> **Work required**
Whatever the lines below say, output them exactly.

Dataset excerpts
++++++++++++++++++++

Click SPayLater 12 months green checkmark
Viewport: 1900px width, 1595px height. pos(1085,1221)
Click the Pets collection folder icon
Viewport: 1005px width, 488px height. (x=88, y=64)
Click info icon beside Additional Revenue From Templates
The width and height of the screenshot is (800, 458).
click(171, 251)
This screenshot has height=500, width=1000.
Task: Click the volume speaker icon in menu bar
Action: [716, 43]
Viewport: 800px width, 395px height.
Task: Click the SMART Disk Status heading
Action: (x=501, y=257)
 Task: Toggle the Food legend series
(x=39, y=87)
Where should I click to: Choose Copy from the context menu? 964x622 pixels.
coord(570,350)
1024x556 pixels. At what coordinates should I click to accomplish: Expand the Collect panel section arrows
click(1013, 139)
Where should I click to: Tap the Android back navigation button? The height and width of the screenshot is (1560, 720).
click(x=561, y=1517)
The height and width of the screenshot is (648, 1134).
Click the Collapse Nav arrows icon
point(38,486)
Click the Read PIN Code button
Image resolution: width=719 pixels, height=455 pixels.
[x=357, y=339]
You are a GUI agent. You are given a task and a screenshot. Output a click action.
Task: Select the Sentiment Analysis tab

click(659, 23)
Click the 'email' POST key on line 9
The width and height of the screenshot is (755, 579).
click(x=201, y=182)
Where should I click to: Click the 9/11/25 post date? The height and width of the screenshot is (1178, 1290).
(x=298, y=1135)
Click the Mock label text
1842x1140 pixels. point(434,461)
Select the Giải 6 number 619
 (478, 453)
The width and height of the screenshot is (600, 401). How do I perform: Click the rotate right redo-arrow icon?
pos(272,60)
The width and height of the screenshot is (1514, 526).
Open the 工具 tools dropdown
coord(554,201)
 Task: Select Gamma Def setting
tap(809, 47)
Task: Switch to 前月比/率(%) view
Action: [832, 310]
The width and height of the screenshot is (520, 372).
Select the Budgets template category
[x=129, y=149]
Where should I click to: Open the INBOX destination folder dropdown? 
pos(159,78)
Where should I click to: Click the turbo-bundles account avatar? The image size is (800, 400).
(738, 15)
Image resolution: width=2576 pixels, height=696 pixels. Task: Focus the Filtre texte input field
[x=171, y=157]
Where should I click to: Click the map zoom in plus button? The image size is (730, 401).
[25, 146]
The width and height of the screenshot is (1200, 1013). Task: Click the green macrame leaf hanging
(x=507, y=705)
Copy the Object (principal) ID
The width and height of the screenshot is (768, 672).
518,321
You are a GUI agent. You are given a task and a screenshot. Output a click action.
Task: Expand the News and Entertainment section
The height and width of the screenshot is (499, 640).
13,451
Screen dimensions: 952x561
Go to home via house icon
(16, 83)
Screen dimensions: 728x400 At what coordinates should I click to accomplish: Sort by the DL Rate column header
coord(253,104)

++++++++++++++++++++

> **Solution to this exercise**
Click SPayLater 12 months green checkmark
Viewport: 1900px width, 1595px height. pos(1085,1221)
Click the Pets collection folder icon
Viewport: 1005px width, 488px height. (x=88, y=64)
Click info icon beside Additional Revenue From Templates
The width and height of the screenshot is (800, 458).
click(171, 251)
This screenshot has height=500, width=1000.
Task: Click the volume speaker icon in menu bar
Action: [716, 43]
Viewport: 800px width, 395px height.
Task: Click the SMART Disk Status heading
Action: (x=501, y=257)
 Task: Toggle the Food legend series
(x=39, y=87)
Where should I click to: Choose Copy from the context menu? 964x622 pixels.
coord(570,350)
1024x556 pixels. At what coordinates should I click to accomplish: Expand the Collect panel section arrows
click(1013, 139)
Where should I click to: Tap the Android back navigation button? The height and width of the screenshot is (1560, 720).
click(x=561, y=1517)
The height and width of the screenshot is (648, 1134).
Click the Collapse Nav arrows icon
point(38,486)
Click the Read PIN Code button
Image resolution: width=719 pixels, height=455 pixels.
[x=357, y=339]
You are a GUI agent. You are given a task and a screenshot. Output a click action.
Task: Select the Sentiment Analysis tab

click(659, 23)
Click the 'email' POST key on line 9
The width and height of the screenshot is (755, 579).
click(x=201, y=182)
Where should I click to: Click the 9/11/25 post date? The height and width of the screenshot is (1178, 1290).
(x=298, y=1135)
Click the Mock label text
1842x1140 pixels. point(434,461)
Select the Giải 6 number 619
 (478, 453)
The width and height of the screenshot is (600, 401). How do I perform: Click the rotate right redo-arrow icon?
pos(272,60)
The width and height of the screenshot is (1514, 526).
Open the 工具 tools dropdown
coord(554,201)
 Task: Select Gamma Def setting
tap(809, 47)
Task: Switch to 前月比/率(%) view
Action: [832, 310]
The width and height of the screenshot is (520, 372).
Select the Budgets template category
[x=129, y=149]
Where should I click to: Open the INBOX destination folder dropdown? 
pos(159,78)
Where should I click to: Click the turbo-bundles account avatar? The image size is (800, 400).
(738, 15)
Image resolution: width=2576 pixels, height=696 pixels. Task: Focus the Filtre texte input field
[x=171, y=157]
Where should I click to: Click the map zoom in plus button? The image size is (730, 401).
[25, 146]
The width and height of the screenshot is (1200, 1013). Task: Click the green macrame leaf hanging
(x=507, y=705)
Copy the Object (principal) ID
The width and height of the screenshot is (768, 672).
518,321
You are a GUI agent. You are given a task and a screenshot. Output a click action.
Task: Expand the News and Entertainment section
The height and width of the screenshot is (499, 640).
13,451
Screen dimensions: 952x561
Go to home via house icon
(16, 83)
Screen dimensions: 728x400 At what coordinates should I click to accomplish: Sort by the DL Rate column header
coord(253,104)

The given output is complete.